A History of Coastal Change
It’s three months or more since the so called ‘beast from the East’ delivered its icy blast to Britain and pounded our North Sea coasts with high winds and tidal surges. The people of Hemsby, near Gt Yarmouth, are still clearing up. Seven chalet bungalows had to be demolished after the storms and one other was dragged back from the cliff edge.
Such events have happened throughout history and over the course of time entire towns and even cities have been lost. So, what was attitude of people living on the coast to this constant threat back in Medieval times?
Dr Sally Brown did her Phd closeby the old village of Kilnsea on the East Yorkshire coast which is now largely under the sea. There she met Dr Marcus Jecock who leads a team at Historic England which researches and cares for our coastal heritage.
Fishing, Fish Stocks and our links with Europe
Ever since Britain joined the EEC our fishing communities have felt betrayed over access to fish in our waters. Recent negotiations over Brexit have caused further disquiet as Britain could be part of a common European fisheries agreement for a year or two after we leave the EU. But how was fishing and the conservation of fish managed in the past? Helen Castor went to Great Yarmouth, once one of our most important fishing ports, to find out. There she met up with Dr James Barrett from the University of Cambridge.
Dr Barrett uses the archaeology of fish bones to compliment written sources to get a better understanding of what types of fish were once consumed, how they were caught and the trade that developed from this. Dr Barrett has shown that in the 12th and 13th centuries the herring industry in Great Yarmouth was carried out by Dutch fishermen who were based in the town and worked alongside local people. Furthermore, remarkably, there was a complete switch from consuming freshwater fish to sea-fish sometime around the 11th century and this has been picked up in archaeological studies like the one he carried out in York.
Top Town History
Can Gina Antczak from the tiny New Forest village of East Boldre win through a second week when the challenger is poet and local historian Dean Parkin from Lowestoft?

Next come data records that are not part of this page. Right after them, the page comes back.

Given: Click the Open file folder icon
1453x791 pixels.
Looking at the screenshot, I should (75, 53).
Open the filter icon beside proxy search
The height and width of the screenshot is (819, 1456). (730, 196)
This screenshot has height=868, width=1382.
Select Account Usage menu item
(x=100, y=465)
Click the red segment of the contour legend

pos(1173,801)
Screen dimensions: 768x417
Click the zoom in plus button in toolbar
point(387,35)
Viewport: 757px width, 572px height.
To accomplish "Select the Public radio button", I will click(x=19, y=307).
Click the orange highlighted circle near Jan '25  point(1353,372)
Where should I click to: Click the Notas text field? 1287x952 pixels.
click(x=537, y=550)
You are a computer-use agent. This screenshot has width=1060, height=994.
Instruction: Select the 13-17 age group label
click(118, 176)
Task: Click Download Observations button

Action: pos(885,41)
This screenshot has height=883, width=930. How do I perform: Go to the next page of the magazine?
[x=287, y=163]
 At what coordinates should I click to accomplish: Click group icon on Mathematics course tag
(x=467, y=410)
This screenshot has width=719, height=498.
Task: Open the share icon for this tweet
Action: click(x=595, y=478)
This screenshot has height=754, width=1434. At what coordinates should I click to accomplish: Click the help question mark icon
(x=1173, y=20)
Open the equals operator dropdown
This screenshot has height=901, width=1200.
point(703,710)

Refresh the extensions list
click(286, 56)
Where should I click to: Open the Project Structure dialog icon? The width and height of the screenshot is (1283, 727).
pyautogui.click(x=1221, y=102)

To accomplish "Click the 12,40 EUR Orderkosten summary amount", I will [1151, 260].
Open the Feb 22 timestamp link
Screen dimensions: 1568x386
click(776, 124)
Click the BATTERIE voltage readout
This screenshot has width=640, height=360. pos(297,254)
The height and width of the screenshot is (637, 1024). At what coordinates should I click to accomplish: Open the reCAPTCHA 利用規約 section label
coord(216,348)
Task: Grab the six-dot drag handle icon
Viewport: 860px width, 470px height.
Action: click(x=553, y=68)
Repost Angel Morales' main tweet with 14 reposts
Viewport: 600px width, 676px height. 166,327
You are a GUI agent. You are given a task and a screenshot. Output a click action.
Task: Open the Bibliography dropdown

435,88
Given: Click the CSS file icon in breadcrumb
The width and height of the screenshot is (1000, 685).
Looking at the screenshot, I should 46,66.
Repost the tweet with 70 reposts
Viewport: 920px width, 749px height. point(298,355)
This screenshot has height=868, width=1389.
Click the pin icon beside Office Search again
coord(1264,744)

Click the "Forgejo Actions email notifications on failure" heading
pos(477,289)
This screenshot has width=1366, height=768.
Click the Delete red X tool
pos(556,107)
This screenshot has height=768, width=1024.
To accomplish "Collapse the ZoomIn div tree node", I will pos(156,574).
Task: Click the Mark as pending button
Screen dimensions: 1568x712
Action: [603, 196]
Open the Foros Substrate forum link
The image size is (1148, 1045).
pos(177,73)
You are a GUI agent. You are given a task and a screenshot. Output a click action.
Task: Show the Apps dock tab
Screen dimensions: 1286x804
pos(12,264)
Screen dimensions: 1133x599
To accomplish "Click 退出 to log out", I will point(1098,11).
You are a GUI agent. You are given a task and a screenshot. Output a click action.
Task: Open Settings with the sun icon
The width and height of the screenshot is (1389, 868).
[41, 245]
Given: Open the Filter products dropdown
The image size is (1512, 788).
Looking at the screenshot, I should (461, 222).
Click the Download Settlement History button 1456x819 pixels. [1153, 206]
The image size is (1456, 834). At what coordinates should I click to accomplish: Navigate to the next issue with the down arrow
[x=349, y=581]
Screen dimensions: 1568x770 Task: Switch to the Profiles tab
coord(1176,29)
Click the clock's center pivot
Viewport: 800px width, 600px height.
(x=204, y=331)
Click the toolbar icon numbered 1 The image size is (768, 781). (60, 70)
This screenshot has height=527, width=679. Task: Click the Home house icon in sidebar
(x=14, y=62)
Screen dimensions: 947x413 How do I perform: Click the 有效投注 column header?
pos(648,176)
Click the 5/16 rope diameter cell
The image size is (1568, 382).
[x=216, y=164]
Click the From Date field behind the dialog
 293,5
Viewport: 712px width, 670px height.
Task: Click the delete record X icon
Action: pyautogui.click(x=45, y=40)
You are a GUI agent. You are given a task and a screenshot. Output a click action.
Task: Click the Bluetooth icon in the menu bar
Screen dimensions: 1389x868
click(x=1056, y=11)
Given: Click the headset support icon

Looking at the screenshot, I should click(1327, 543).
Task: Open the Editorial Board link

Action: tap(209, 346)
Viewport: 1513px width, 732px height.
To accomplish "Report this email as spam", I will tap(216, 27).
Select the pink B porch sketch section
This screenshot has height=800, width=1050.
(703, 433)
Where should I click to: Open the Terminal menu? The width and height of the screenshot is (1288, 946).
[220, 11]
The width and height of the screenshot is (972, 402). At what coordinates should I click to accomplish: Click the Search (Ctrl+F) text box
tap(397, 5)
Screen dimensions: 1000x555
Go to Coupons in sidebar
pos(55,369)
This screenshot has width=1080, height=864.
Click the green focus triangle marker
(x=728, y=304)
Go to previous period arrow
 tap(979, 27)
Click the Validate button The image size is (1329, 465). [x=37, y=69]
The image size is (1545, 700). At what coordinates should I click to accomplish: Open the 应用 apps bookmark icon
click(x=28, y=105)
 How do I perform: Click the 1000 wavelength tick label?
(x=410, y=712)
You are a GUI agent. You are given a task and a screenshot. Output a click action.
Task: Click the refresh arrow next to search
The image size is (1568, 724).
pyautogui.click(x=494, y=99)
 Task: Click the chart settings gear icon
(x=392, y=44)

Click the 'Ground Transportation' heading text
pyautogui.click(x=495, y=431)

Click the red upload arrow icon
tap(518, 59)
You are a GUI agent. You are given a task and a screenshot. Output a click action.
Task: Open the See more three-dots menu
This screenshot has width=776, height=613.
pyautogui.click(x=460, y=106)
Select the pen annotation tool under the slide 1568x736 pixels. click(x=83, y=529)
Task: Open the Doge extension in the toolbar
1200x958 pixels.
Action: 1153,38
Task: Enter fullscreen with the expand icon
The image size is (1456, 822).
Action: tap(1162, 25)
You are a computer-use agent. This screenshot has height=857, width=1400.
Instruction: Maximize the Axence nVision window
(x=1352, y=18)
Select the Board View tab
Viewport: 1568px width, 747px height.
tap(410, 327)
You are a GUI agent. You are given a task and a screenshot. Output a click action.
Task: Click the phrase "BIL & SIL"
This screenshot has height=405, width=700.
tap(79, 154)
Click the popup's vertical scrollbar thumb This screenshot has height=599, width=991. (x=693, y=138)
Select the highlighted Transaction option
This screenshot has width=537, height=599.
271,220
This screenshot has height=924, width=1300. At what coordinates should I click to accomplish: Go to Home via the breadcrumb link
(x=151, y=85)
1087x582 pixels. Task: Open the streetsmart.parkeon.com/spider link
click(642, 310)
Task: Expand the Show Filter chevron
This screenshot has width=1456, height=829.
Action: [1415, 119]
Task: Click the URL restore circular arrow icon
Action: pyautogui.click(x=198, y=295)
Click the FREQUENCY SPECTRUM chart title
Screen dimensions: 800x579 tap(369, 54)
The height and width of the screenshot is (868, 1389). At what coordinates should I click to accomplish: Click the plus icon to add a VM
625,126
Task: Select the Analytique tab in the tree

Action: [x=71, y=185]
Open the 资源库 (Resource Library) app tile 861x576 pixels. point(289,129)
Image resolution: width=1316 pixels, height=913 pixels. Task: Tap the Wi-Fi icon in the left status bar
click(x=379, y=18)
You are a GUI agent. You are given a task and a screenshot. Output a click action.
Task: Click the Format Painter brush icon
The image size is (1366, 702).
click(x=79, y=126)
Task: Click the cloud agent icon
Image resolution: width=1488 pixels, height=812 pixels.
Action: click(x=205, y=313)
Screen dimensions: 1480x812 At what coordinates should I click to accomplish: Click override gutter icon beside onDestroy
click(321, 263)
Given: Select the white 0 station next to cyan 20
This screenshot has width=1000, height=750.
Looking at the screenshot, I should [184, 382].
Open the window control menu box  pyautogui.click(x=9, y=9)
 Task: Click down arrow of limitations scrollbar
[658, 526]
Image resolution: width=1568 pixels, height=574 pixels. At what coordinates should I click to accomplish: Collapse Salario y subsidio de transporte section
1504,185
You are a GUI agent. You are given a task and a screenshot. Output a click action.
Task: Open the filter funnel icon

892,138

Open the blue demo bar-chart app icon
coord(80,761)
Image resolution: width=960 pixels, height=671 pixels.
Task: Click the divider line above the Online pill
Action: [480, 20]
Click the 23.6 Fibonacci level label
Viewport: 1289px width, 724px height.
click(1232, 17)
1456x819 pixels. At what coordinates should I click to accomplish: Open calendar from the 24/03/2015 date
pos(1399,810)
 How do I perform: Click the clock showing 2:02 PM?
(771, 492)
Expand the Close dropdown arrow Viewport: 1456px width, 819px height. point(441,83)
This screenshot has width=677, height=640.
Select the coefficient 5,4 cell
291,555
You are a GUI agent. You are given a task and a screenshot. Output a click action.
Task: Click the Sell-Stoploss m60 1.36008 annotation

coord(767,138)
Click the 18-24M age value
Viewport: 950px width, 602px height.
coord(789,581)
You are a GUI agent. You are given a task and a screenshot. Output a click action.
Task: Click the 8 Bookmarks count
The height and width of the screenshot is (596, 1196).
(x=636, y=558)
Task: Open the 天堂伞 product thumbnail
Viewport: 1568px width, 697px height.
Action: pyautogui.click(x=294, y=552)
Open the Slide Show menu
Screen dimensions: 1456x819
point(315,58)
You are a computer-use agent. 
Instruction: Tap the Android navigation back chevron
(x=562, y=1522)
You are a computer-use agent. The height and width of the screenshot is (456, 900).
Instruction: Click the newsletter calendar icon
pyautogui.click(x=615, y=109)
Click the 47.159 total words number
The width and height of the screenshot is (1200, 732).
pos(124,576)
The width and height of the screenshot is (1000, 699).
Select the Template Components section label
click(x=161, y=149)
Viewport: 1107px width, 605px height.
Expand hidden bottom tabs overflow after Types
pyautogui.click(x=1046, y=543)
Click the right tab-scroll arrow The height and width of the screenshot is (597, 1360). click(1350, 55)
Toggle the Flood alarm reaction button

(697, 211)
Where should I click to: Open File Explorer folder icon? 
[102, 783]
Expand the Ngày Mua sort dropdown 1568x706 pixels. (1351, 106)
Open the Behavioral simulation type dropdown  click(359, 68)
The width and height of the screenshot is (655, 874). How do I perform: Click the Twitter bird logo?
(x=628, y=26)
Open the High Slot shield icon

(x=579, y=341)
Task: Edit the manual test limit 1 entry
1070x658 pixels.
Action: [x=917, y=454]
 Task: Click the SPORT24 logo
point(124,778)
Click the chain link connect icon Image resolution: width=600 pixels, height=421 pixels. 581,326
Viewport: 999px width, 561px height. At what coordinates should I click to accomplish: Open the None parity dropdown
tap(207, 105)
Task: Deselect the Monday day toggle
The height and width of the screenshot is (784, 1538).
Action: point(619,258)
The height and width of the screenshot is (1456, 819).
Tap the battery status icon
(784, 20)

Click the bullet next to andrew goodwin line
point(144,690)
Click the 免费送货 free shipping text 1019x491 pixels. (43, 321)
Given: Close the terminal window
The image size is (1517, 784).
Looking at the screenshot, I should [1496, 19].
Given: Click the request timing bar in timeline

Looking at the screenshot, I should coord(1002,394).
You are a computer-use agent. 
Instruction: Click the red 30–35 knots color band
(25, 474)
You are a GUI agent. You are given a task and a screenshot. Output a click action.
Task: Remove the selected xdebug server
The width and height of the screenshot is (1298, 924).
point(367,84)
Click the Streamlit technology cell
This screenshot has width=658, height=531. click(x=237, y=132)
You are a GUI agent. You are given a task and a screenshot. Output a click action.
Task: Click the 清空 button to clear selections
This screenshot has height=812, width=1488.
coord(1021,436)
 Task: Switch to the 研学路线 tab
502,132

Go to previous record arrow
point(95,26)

Heritage and Regeneration. Southend: a case study.
The task of regenerating the economies of our coastal towns is one of the biggest challenges facing government and funding bodies such as the Heritage Lottery Fund and Arts Council England In places such as Margate and Hastings a heritage and culture-led approach seems to be having results. But can this work all around the British coast? Writer Tim Burrows grew up in Southend on Sea and he worries that the individual geographies and histories of our seaside towns means that heritage might not always be a magic bullet.